WHAT THE EXERCISE ASKS » Repeat the data below, putting "Instruction" in place of every "Task" and leaving everything else unchanged.

AVAILABLE RECORDS »
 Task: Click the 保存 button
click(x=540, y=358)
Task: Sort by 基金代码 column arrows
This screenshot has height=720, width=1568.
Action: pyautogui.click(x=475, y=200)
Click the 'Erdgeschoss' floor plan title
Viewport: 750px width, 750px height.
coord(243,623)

EXERCISE ANSWER »
 Instruction: Click the 保存 button
click(x=540, y=358)
Instruction: Sort by 基金代码 column arrows
This screenshot has height=720, width=1568.
Action: pyautogui.click(x=475, y=200)
Click the 'Erdgeschoss' floor plan title
Viewport: 750px width, 750px height.
coord(243,623)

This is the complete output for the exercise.